Assim que despejou os pãezinhos no cesto, tocou o sino para o ajudante do padeiro descesse para buscar o primeiro carregamento.
Nesta hora, os mesmos personagens de sempre estavam próximos ao balcão ávidos para pegar os primeiros exemplares. O primeiro que chegava era um ex-tenente do exército que, em Não me Toque recebeu a patente de coronel, outorgada pelo Zebrinha, a figura mais conhecida de toda cidade. José Manoel dos Santos dormia na rua ao lado de uma garrafa. As crianças todas só o conheciam pelo apelido e não sabiam que um dia havia sido casado e pai de família. Um ex-sócio teria sido o responsável por transformar José Manoel em Zebrinha. Contam que um golpe havia tirado todo seu patrimônio e, como se não bastasse isso, sua companheira Helena teria terminado o relacionamento em razão de seu ciúmes. Desconfiava que além do seu dinheiro o sócio teria, também, atingido o amor da sua vida. Sobre isso nunca se provou nada, invencionices da cabeça, fantasmas que nos rondam era o que parecia ser o caso. De toda forma, essa era a desgraça que se abateu sobre sua cabeça e pesou-lhe os ombros. A cabeça foi arrastada para o manguezal do desvario dos amores. Da antiga, nunca mais se teve notícias. Nunca mais falou coisa com coisa. Nada do que era lembrava o que havia sido. A pele tostada pelo sol o envelhecera, os cabelos sem água cresceram feito cipó e as roupas, trapos velhos carcomidos lhe davam um aspecto inusitado e meio profético porque nunca abandonara o paletó com o qual se casou e, como emagrecera, dobrou de tamanho, lembrando uma capa de rei das ruas e das sarjetas.
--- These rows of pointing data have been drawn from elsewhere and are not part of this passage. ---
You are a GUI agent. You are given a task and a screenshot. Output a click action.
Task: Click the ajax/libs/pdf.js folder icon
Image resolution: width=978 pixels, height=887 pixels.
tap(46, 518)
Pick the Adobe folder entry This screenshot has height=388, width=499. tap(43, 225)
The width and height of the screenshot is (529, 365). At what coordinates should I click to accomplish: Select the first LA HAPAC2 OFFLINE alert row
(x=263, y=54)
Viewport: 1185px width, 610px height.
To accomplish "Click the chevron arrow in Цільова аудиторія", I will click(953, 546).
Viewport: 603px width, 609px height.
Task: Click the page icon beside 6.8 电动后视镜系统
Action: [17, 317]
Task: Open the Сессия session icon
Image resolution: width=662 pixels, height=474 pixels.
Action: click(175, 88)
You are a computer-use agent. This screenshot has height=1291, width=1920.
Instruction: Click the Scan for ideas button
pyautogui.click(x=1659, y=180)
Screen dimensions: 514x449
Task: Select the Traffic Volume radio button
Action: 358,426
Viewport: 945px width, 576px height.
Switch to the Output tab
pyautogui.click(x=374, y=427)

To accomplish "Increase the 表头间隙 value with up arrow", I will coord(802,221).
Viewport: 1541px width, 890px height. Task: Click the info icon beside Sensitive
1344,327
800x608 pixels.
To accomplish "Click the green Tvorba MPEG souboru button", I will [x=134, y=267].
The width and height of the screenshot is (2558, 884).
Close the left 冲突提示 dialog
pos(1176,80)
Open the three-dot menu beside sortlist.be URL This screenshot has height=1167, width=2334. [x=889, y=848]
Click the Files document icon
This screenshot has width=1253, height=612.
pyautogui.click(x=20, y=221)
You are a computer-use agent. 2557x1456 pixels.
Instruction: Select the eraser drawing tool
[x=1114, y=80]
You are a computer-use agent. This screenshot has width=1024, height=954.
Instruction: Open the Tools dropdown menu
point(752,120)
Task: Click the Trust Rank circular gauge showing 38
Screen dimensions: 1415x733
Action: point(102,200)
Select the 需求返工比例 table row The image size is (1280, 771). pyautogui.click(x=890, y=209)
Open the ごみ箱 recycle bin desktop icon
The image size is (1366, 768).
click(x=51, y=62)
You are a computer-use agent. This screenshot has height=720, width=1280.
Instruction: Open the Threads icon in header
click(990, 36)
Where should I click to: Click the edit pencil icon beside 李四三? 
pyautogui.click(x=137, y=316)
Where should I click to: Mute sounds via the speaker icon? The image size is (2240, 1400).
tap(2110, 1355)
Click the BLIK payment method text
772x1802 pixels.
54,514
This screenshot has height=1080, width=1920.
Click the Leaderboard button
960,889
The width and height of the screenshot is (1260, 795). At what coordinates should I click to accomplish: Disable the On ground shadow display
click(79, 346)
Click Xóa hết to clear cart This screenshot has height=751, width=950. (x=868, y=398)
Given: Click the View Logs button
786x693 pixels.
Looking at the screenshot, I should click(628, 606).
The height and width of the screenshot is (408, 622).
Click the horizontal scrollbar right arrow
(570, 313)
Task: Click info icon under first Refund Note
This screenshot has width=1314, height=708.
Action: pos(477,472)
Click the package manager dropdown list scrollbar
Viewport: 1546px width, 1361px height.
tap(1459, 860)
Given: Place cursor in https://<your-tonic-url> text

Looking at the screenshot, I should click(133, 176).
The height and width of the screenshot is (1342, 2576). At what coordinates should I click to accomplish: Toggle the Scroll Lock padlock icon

Os moleques de bicicleta, certo dia, descobriram que jogar pedrinhas não surtiam o efeito desejado e um deles resolveu assoviar para Zebrinha. Pronto, bastava isso para ele se desembestasse a correr atrás.
Toda saída de escola era a mesma cena. O ex- Zé Manoel deitado no banco da praça perto do coreto e um bando de alunos de uniforme assoviando. Era a alegria da criançada.
Entregue o primeiro pacote de pães ao coronel, vinha logo após como produção série dona Lia. Os ricos mandavam as empregadas, nunca iam pessoalmente buscar pão. Quando o relógio bateu sete horas da manhã, era o auge do movimento e até fila se formava. Tanto para pegar o pão, quanto para pagá-lo. O sol já engolia toda a cidade.